TASK TO COMPLETE —
Update the data below by replacing every "Where should I click to" with "Where do I click to", keeping everything else unchanged.

DATA ROWS —

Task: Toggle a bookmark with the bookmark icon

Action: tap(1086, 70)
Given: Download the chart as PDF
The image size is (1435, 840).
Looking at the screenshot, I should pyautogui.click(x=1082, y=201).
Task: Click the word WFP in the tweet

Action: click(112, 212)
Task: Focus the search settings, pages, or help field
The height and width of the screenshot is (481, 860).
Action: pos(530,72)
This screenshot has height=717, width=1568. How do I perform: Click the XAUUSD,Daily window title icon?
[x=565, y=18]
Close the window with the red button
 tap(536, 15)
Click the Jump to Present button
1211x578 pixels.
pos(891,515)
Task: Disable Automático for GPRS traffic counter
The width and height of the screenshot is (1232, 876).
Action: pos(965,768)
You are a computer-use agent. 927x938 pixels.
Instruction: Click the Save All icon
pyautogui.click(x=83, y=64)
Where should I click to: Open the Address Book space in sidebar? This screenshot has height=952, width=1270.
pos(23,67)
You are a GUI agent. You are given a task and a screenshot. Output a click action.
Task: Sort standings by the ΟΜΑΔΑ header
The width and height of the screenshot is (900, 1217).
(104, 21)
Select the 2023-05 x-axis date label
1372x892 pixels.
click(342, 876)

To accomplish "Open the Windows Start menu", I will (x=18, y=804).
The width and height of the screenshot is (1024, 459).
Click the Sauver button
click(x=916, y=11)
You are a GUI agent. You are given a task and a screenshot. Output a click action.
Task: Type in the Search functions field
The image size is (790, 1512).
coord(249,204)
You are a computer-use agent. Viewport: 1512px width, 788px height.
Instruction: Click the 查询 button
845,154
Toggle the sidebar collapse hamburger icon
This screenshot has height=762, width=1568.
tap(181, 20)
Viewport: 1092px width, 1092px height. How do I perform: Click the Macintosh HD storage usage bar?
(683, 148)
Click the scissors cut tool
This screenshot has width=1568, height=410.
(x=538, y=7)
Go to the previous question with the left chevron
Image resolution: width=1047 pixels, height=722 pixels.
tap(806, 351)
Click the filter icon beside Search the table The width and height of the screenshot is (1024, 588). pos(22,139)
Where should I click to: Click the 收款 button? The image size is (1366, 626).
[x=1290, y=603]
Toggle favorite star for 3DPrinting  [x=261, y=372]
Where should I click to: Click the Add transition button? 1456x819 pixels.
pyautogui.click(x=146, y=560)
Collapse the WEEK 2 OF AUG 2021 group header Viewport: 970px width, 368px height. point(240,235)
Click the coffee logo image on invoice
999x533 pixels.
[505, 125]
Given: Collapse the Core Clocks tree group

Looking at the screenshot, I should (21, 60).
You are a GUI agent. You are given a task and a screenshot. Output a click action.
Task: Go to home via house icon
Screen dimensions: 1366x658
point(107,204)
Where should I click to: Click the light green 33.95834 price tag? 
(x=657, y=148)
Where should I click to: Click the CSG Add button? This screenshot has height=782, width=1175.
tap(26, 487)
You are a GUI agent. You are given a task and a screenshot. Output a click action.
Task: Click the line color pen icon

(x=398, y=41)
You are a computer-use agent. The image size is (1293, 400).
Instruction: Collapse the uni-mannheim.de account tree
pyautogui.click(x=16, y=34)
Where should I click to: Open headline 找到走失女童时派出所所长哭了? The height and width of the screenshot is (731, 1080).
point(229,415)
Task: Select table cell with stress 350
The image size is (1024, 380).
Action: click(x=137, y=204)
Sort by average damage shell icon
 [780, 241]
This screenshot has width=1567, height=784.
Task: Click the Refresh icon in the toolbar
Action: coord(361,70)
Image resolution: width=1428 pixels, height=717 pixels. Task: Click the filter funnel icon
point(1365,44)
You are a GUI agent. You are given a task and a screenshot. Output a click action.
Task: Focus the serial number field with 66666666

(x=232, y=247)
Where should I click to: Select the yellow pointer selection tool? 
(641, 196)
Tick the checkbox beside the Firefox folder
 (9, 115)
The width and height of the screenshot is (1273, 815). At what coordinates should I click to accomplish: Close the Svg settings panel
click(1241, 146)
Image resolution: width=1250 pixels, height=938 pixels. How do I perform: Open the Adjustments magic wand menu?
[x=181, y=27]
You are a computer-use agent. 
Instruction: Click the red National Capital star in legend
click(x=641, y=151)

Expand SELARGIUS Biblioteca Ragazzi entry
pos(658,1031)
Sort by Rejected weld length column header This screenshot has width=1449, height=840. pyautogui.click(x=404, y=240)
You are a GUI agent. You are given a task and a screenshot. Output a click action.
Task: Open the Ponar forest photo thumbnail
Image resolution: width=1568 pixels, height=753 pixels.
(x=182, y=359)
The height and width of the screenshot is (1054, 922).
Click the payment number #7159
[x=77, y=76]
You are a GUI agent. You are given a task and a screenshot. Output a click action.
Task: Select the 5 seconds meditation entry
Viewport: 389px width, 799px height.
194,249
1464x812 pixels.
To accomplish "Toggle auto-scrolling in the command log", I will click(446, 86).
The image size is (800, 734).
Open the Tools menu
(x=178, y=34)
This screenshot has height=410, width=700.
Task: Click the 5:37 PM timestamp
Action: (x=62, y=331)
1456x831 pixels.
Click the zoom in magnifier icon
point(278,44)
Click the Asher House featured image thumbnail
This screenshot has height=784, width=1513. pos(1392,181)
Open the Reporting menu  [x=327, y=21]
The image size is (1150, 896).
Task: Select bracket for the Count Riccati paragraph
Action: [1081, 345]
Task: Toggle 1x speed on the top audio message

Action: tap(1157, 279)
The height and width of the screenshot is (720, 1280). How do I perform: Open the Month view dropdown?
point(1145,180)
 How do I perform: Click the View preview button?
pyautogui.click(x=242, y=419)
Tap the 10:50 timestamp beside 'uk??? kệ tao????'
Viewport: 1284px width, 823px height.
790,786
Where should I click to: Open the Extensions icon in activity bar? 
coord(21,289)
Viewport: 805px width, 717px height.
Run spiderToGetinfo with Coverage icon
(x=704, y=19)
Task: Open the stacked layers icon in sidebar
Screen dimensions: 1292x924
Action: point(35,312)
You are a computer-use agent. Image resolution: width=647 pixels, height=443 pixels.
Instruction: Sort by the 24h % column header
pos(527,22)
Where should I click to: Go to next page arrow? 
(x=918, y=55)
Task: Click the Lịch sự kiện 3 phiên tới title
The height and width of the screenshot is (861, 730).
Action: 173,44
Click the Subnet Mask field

RESULT OF THE EXERCISE —
Task: Toggle a bookmark with the bookmark icon

Action: tap(1086, 70)
Given: Download the chart as PDF
The image size is (1435, 840).
Looking at the screenshot, I should pyautogui.click(x=1082, y=201).
Task: Click the word WFP in the tweet

Action: click(112, 212)
Task: Focus the search settings, pages, or help field
The height and width of the screenshot is (481, 860).
Action: pos(530,72)
This screenshot has height=717, width=1568. How do I perform: Click the XAUUSD,Daily window title icon?
[x=565, y=18]
Close the window with the red button
 tap(536, 15)
Click the Jump to Present button
1211x578 pixels.
pos(891,515)
Task: Disable Automático for GPRS traffic counter
The width and height of the screenshot is (1232, 876).
Action: pos(965,768)
You are a computer-use agent. 927x938 pixels.
Instruction: Click the Save All icon
pyautogui.click(x=83, y=64)
Where do I click to: Open the Address Book space in sidebar? This screenshot has height=952, width=1270.
pos(23,67)
You are a GUI agent. You are given a task and a screenshot. Output a click action.
Task: Sort standings by the ΟΜΑΔΑ header
The width and height of the screenshot is (900, 1217).
(104, 21)
Select the 2023-05 x-axis date label
1372x892 pixels.
click(342, 876)

To accomplish "Open the Windows Start menu", I will (x=18, y=804).
The width and height of the screenshot is (1024, 459).
Click the Sauver button
click(x=916, y=11)
You are a GUI agent. You are given a task and a screenshot. Output a click action.
Task: Type in the Search functions field
The image size is (790, 1512).
coord(249,204)
You are a computer-use agent. Viewport: 1512px width, 788px height.
Instruction: Click the 查询 button
845,154
Toggle the sidebar collapse hamburger icon
This screenshot has height=762, width=1568.
tap(181, 20)
Viewport: 1092px width, 1092px height. How do I perform: Click the Macintosh HD storage usage bar?
(683, 148)
Click the scissors cut tool
This screenshot has width=1568, height=410.
(x=538, y=7)
Go to the previous question with the left chevron
Image resolution: width=1047 pixels, height=722 pixels.
tap(806, 351)
Click the filter icon beside Search the table The width and height of the screenshot is (1024, 588). pos(22,139)
Where do I click to: Click the 收款 button? The image size is (1366, 626).
[x=1290, y=603]
Toggle favorite star for 3DPrinting  [x=261, y=372]
Where do I click to: Click the Add transition button? 1456x819 pixels.
pyautogui.click(x=146, y=560)
Collapse the WEEK 2 OF AUG 2021 group header Viewport: 970px width, 368px height. point(240,235)
Click the coffee logo image on invoice
999x533 pixels.
[505, 125]
Given: Collapse the Core Clocks tree group

Looking at the screenshot, I should (21, 60).
You are a GUI agent. You are given a task and a screenshot. Output a click action.
Task: Go to home via house icon
Screen dimensions: 1366x658
point(107,204)
Where do I click to: Click the light green 33.95834 price tag? 
(x=657, y=148)
Where do I click to: Click the CSG Add button? This screenshot has height=782, width=1175.
tap(26, 487)
You are a GUI agent. You are given a task and a screenshot. Output a click action.
Task: Click the line color pen icon

(x=398, y=41)
You are a computer-use agent. The image size is (1293, 400).
Instruction: Collapse the uni-mannheim.de account tree
pyautogui.click(x=16, y=34)
Where do I click to: Open headline 找到走失女童时派出所所长哭了? The height and width of the screenshot is (731, 1080).
point(229,415)
Task: Select table cell with stress 350
The image size is (1024, 380).
Action: click(x=137, y=204)
Sort by average damage shell icon
 [780, 241]
This screenshot has width=1567, height=784.
Task: Click the Refresh icon in the toolbar
Action: coord(361,70)
Image resolution: width=1428 pixels, height=717 pixels. Task: Click the filter funnel icon
point(1365,44)
You are a GUI agent. You are given a task and a screenshot. Output a click action.
Task: Focus the serial number field with 66666666

(x=232, y=247)
Where do I click to: Select the yellow pointer selection tool? 
(641, 196)
Tick the checkbox beside the Firefox folder
 (9, 115)
The width and height of the screenshot is (1273, 815). At what coordinates should I click to accomplish: Close the Svg settings panel
click(1241, 146)
Image resolution: width=1250 pixels, height=938 pixels. How do I perform: Open the Adjustments magic wand menu?
[x=181, y=27]
You are a computer-use agent. 
Instruction: Click the red National Capital star in legend
click(x=641, y=151)

Expand SELARGIUS Biblioteca Ragazzi entry
pos(658,1031)
Sort by Rejected weld length column header This screenshot has width=1449, height=840. pyautogui.click(x=404, y=240)
You are a GUI agent. You are given a task and a screenshot. Output a click action.
Task: Open the Ponar forest photo thumbnail
Image resolution: width=1568 pixels, height=753 pixels.
(x=182, y=359)
The height and width of the screenshot is (1054, 922).
Click the payment number #7159
[x=77, y=76]
You are a GUI agent. You are given a task and a screenshot. Output a click action.
Task: Select the 5 seconds meditation entry
Viewport: 389px width, 799px height.
194,249
1464x812 pixels.
To accomplish "Toggle auto-scrolling in the command log", I will click(446, 86).
The image size is (800, 734).
Open the Tools menu
(x=178, y=34)
This screenshot has height=410, width=700.
Task: Click the 5:37 PM timestamp
Action: (x=62, y=331)
1456x831 pixels.
Click the zoom in magnifier icon
point(278,44)
Click the Asher House featured image thumbnail
This screenshot has height=784, width=1513. pos(1392,181)
Open the Reporting menu  [x=327, y=21]
The image size is (1150, 896).
Task: Select bracket for the Count Riccati paragraph
Action: [1081, 345]
Task: Toggle 1x speed on the top audio message

Action: tap(1157, 279)
The height and width of the screenshot is (720, 1280). How do I perform: Open the Month view dropdown?
point(1145,180)
 How do I perform: Click the View preview button?
pyautogui.click(x=242, y=419)
Tap the 10:50 timestamp beside 'uk??? kệ tao????'
Viewport: 1284px width, 823px height.
790,786
Where do I click to: Open the Extensions icon in activity bar? 
coord(21,289)
Viewport: 805px width, 717px height.
Run spiderToGetinfo with Coverage icon
(x=704, y=19)
Task: Open the stacked layers icon in sidebar
Screen dimensions: 1292x924
Action: point(35,312)
You are a computer-use agent. Image resolution: width=647 pixels, height=443 pixels.
Instruction: Sort by the 24h % column header
pos(527,22)
Where do I click to: Go to next page arrow? 
(x=918, y=55)
Task: Click the Lịch sự kiện 3 phiên tới title
The height and width of the screenshot is (861, 730).
Action: 173,44
Click the Subnet Mask field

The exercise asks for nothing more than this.